Proposal 19–6 State and territory victims’ compensation legislation should not require that a victim report a crime to the police, or provide reasonable cooperation with law enforcement authorities, as a condition of such compensation for family violence-related claims.

Proposal 19–7 State and territory legislation should provide that, when deciding whether it was reasonable for the victim not to report a crime or cooperate with law enforcement authorities, decision makers must consider factors such as the nature of the relationship between the victim and the offender in light of the nature and dynamics of family violence.

Proposal 19–8 State and territory victims’ compensation legislation should require decision makers, when considering whether victims contributed to their injuries, to consider the relationship between the victim and the offender in light of the nature and dynamics of family violence. This requirement should also apply to assessments of the reasonableness of victims’ failures to take steps to mitigate their injuries, where the legislation includes that as a factor to be considered. Section 30(2A) of the Victim Support and Rehabilitation Act 1996 (NSW), which makes such provision in relation to a failure to mitigate injury, should be referred to as a model.

Proposal 19–9 State and territory victims’ compensation legislation should not enable claims to be excluded on the basis that the offender might benefit from the claim.

Proposal 19–10 State and territory victims’ compensation legislation should ensure that time limitation clauses do not apply unfairly to victims of family violence.
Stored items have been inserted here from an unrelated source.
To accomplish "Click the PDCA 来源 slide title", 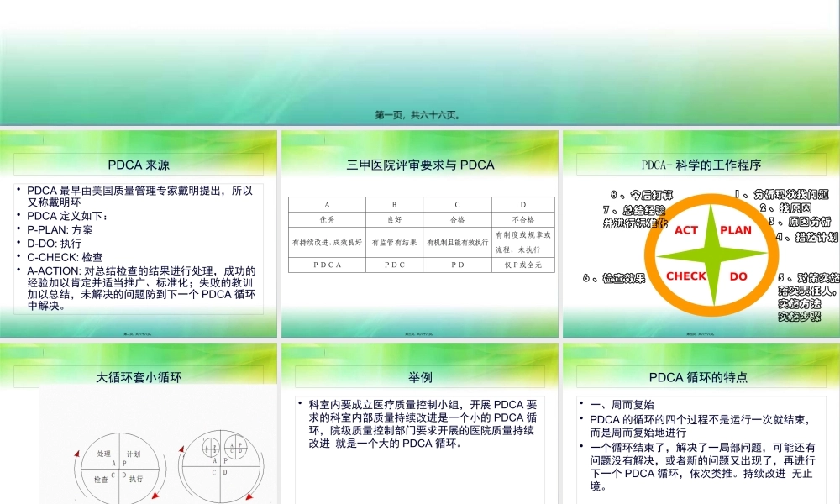I will [x=138, y=165].
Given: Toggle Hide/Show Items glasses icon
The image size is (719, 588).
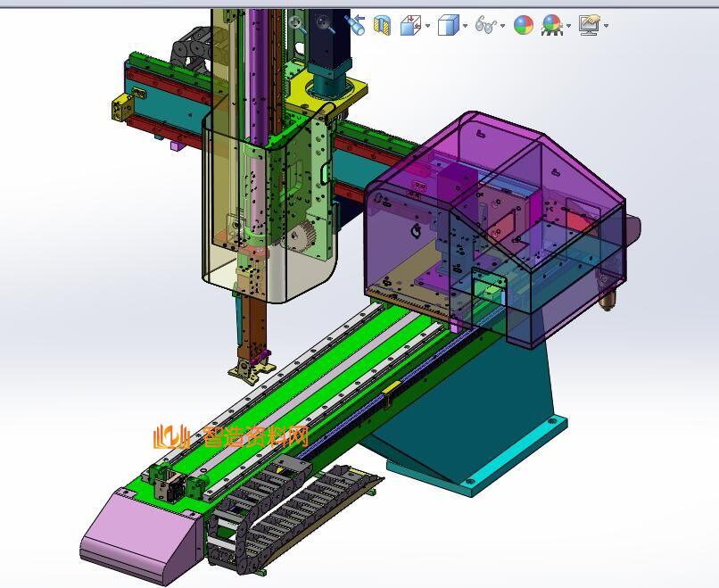Looking at the screenshot, I should (x=485, y=25).
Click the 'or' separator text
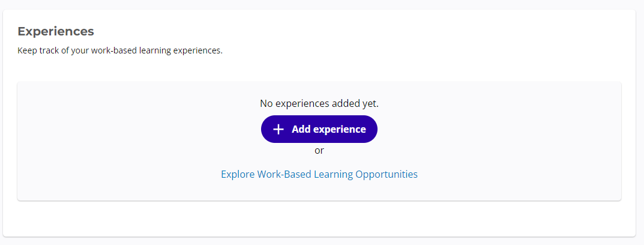644x245 pixels. point(319,150)
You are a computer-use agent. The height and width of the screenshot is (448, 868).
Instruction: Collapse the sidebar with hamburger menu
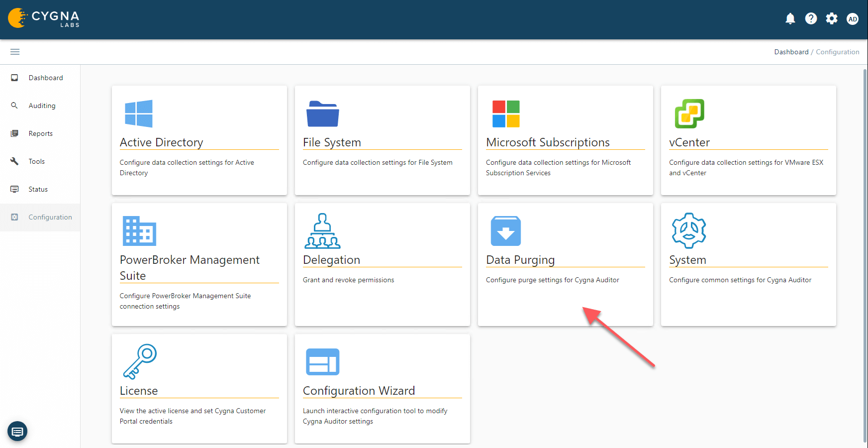(x=15, y=52)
These provisions may take the form of providing that:

(a) decision makers must consider the fact that the application involves family violence, sexual assault, or child abuse in deciding to extend time, as set out in s 31 of the Victims of Crime Assistance Act 2006 (NT); or

(b) decision makers must consider whether the offender was in a position of power, influence or trust in deciding to extend time, as set out in s 29 of the Victims of Crime Assistance Act 1996 (Vic) and s 54 of the Victims of Crime Assistance Act 2009 (Qld).

Proposal 19–11 State and territory victims’ compensation legislation should ensure that victims of family violence are not required to be present at a hearing with an offender in victims’ compensation hearings.
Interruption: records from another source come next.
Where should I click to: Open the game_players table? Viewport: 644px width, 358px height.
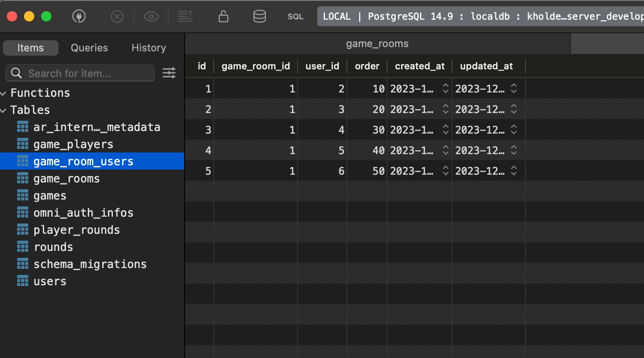[73, 144]
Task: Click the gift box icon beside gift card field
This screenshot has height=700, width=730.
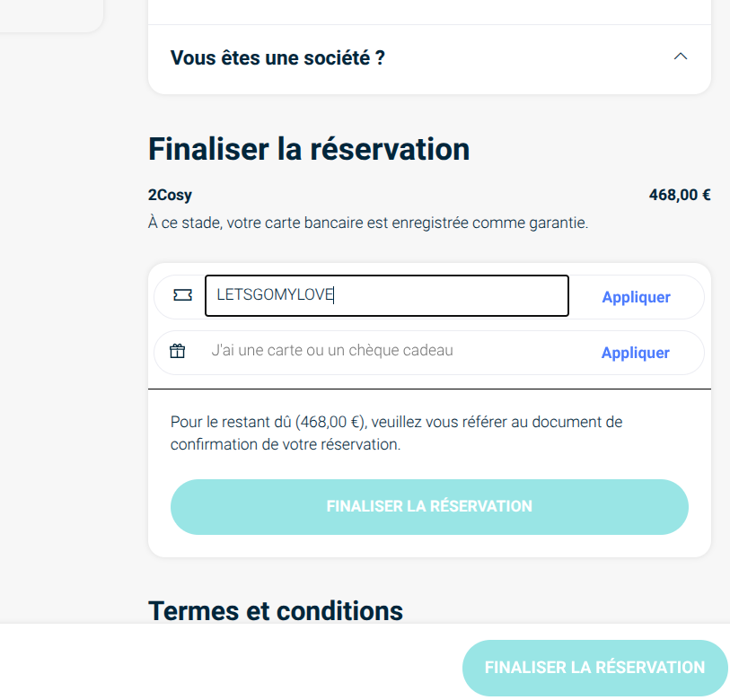Action: 178,351
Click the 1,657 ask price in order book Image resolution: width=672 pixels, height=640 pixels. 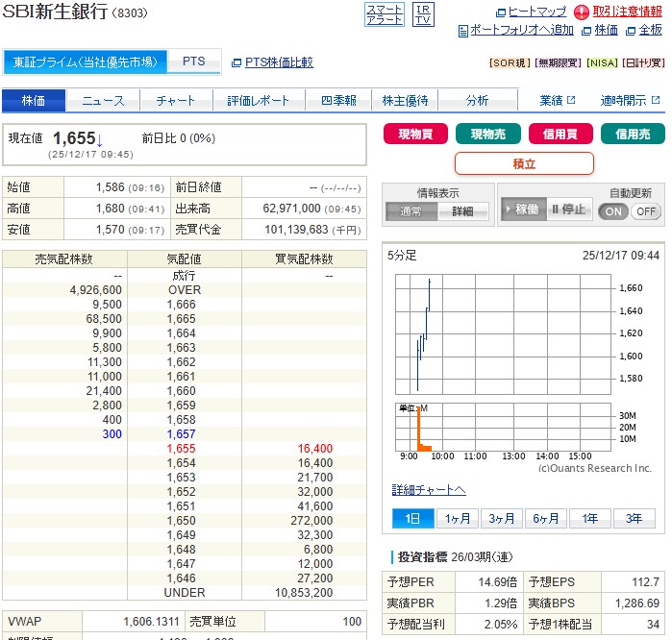[x=181, y=434]
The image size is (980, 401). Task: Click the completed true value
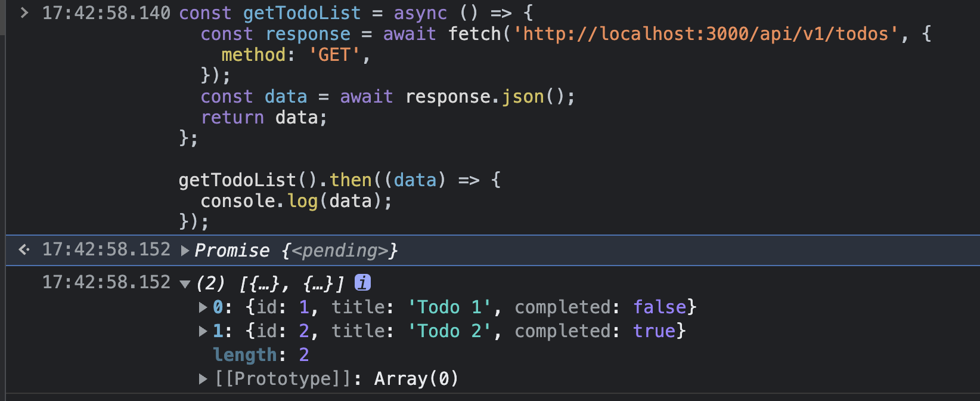pyautogui.click(x=654, y=331)
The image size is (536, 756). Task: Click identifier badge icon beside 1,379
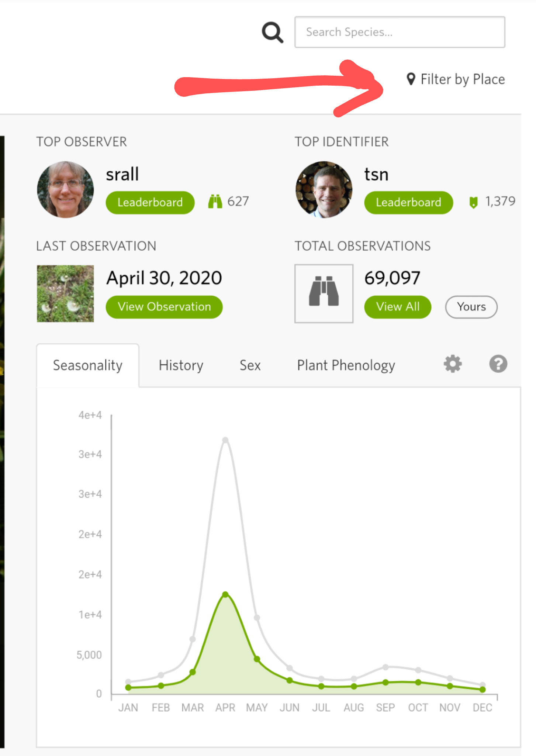473,202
Proposal 19–12 State and territory governments should ensure that data is collected concerning the claims and awards of compensation made to victims of family violence under statutory victims’ compensation schemes. The practice of the Victims’ Compensation Tribunal in NSW provides an instructive model.

Proposal 19–13 State and territory governments should provide information about victims’ compensation in all courts dealing with family violence matters. The Australian Government should ensure that similar information is available in federal family courts.

Question 19–2 In practice, are the current provisions for making interim compensation awards working effectively for victims of family violence?

Question 19–3 Should measures be adopted to ensure that offenders do not have access to victims’ compensation awards in cases of family violence? If so, what measures should be introduced?